- Developer(s): Thorn EMI
- Publisher(s): Thorn EMI
- Designer(s): Jeremy Smith
- Programmer(s): Grahame Hampton-Matthews
- Platform(s): VIC-20
- Release: 1983
- Genre(s): Action
- Mode(s): Multiplayer

= Mutant Herd =

1983 video game

Mutant Herd is an action game written by Jeremy Smith and Grahame Hampton-Matthews for the VIC-20 and published by Thorn EMI in 1983.

==Gameplay==
Mutant Herd involves protecting a powerhouse from a mutant invasion. The mutants crawl towards the player from multiple burrows located at each corner of the screen. Using laser beams, the player must prevent the mutant herds from destroying the powerhouse.

It is possible to enter the burrows and to shut them down. After entering a burrow, another phase of the game begins. A queen mutant and her eggs are hiding in each burrow. The eggs must be destroyed using an explosive charge, while avoiding the queen mutant. After blowing up the eggs, the burrow is sealed and is no longer a threat.

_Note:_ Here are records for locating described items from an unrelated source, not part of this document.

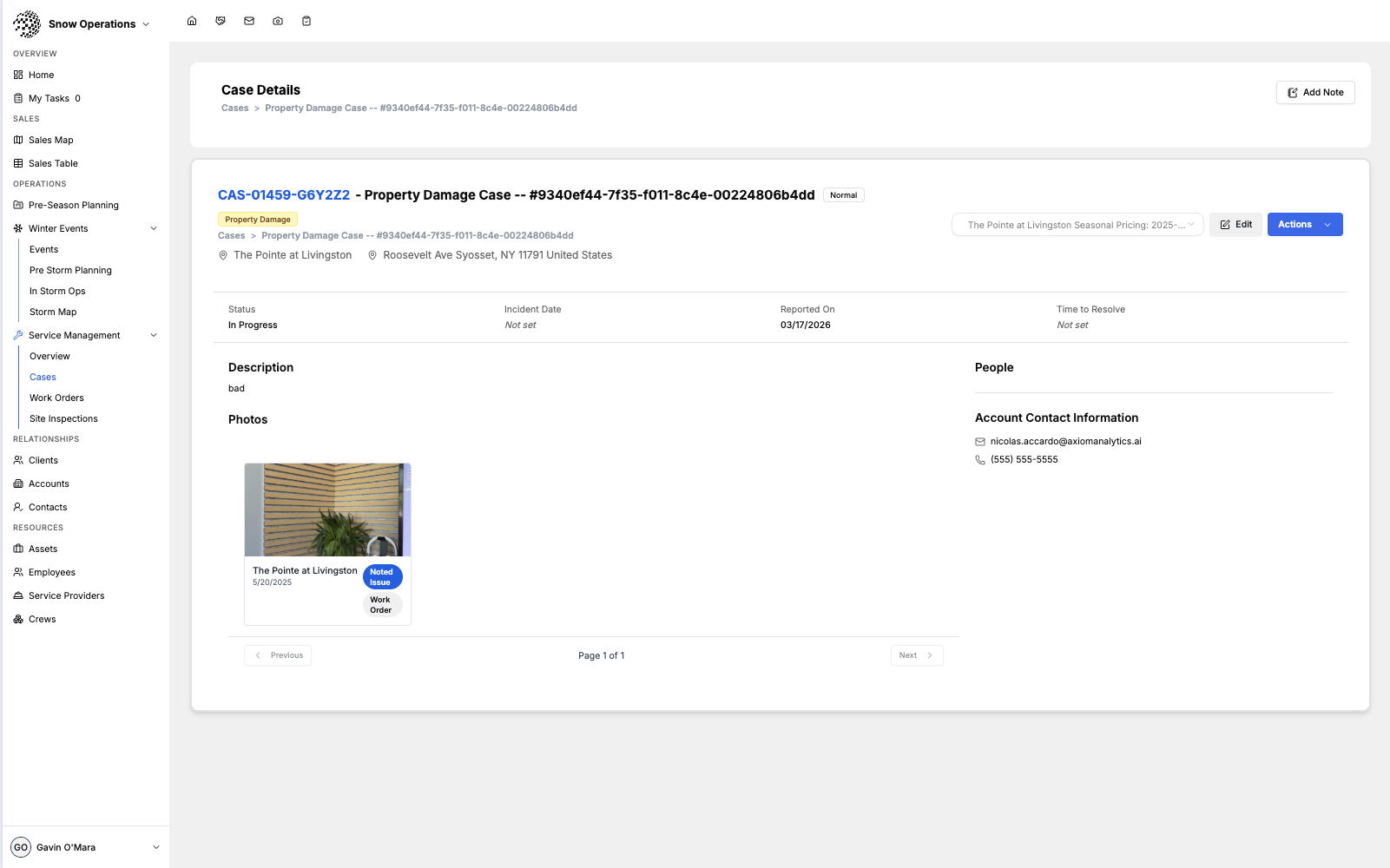The image size is (1390, 868).
Task: Click the Snow Operations logo
Action: [x=27, y=24]
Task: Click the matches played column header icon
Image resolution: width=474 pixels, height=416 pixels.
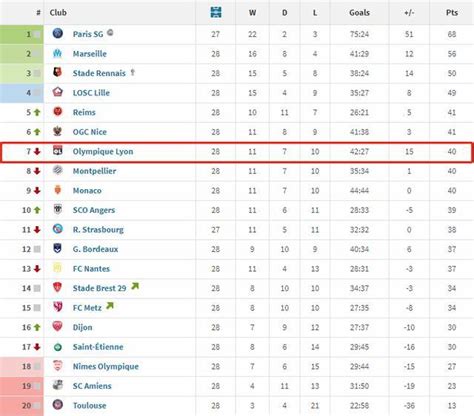Action: click(x=216, y=12)
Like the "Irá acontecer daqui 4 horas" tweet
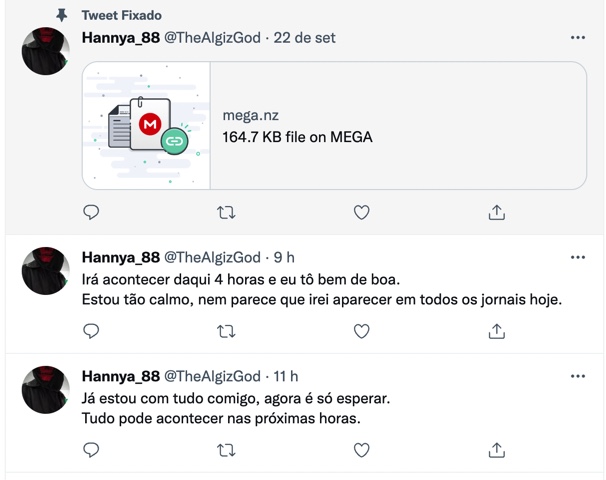 (362, 331)
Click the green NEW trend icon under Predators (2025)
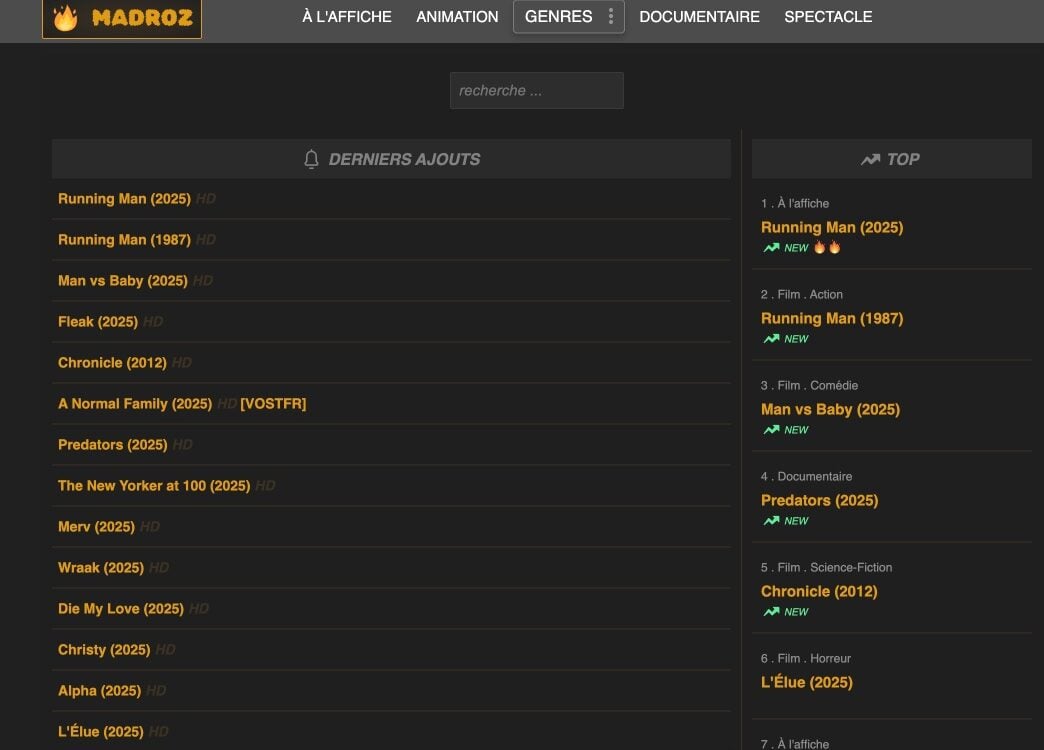This screenshot has height=750, width=1044. 771,521
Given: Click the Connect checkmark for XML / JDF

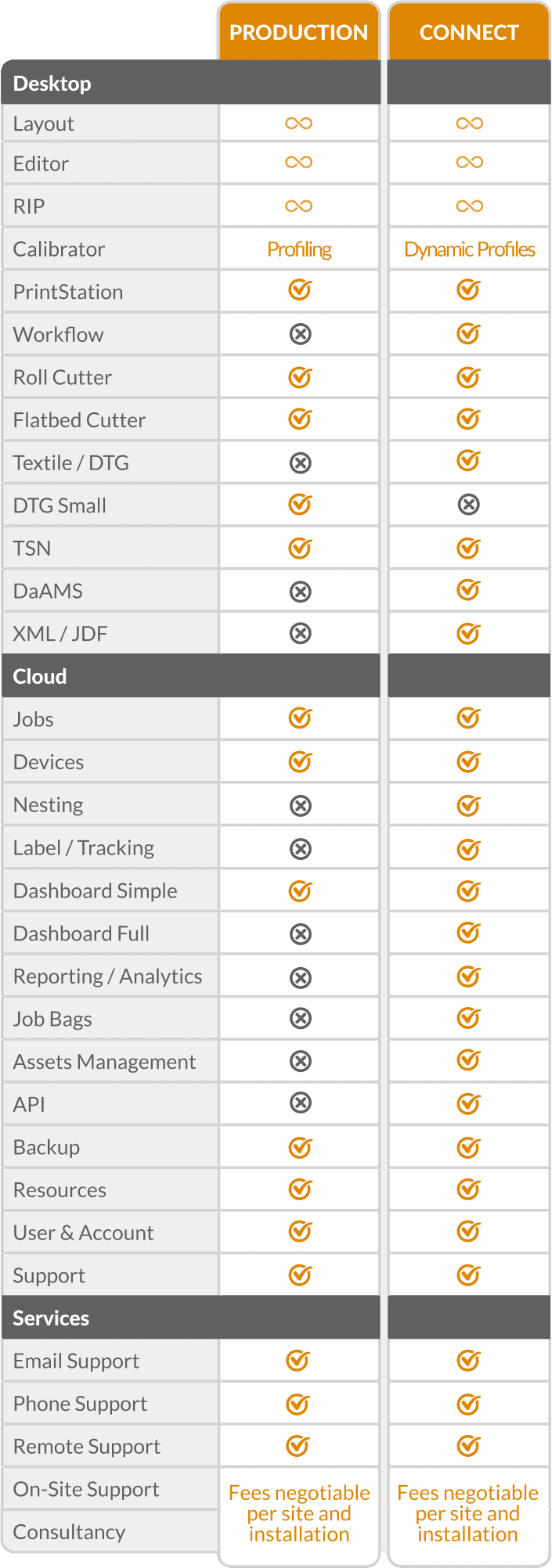Looking at the screenshot, I should click(468, 633).
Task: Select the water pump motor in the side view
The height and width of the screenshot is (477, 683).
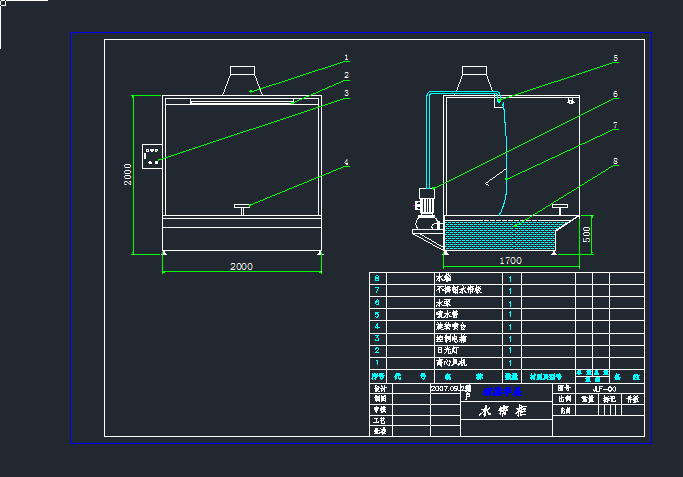Action: [x=424, y=203]
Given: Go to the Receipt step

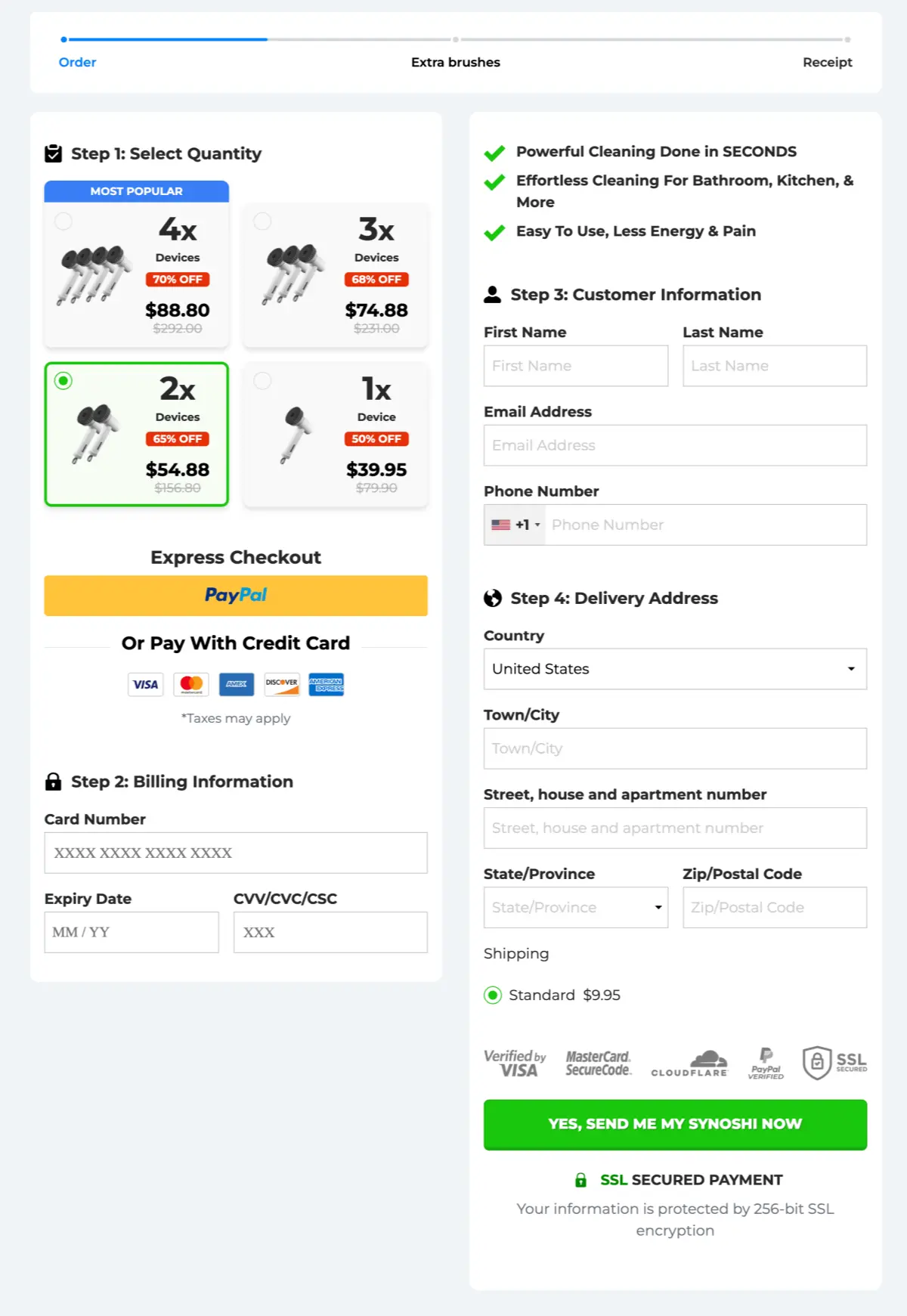Looking at the screenshot, I should (x=827, y=62).
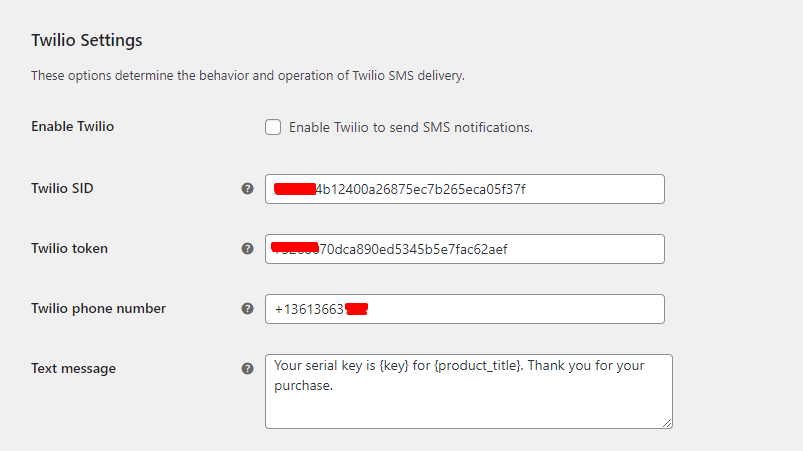Click the 'Twilio token' field label
Image resolution: width=803 pixels, height=451 pixels.
click(x=69, y=248)
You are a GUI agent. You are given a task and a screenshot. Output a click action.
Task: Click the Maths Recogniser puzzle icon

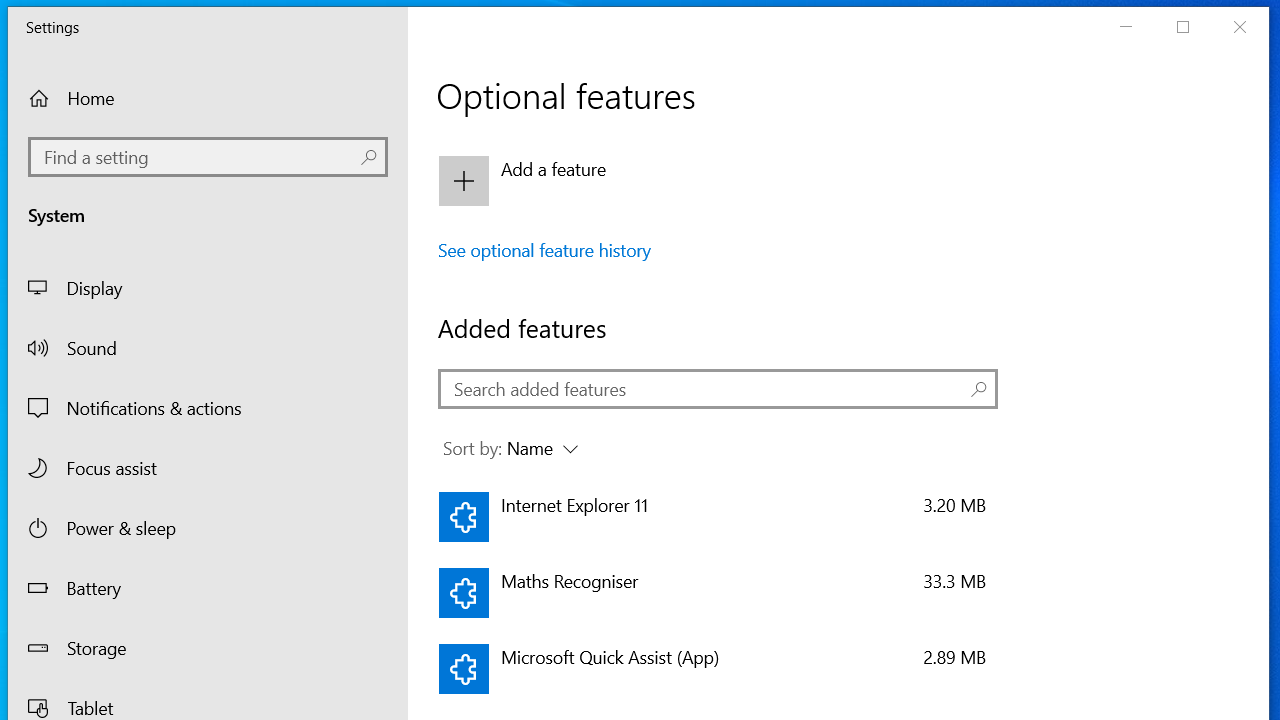click(464, 593)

After each burrow is sealed, the player's lasers weaken and the next burrow has more eggs and is more challenging. Victory requires sealing all the burrows.

==Reception==
COMPUTE! wrote that "There are enough little problems to always keep you thinking about what you'll have to do next". Electronic Games stated that Mutant Herd "may not be the ultimate VIC-20 game, but the graphics are fun, the action is challenging, and it takes at least one step off the beaten game-track". Ahoy! called it "a two-part arcade game with a unique twist", favorably reviewing the graphics, sound, animation, and gameplay.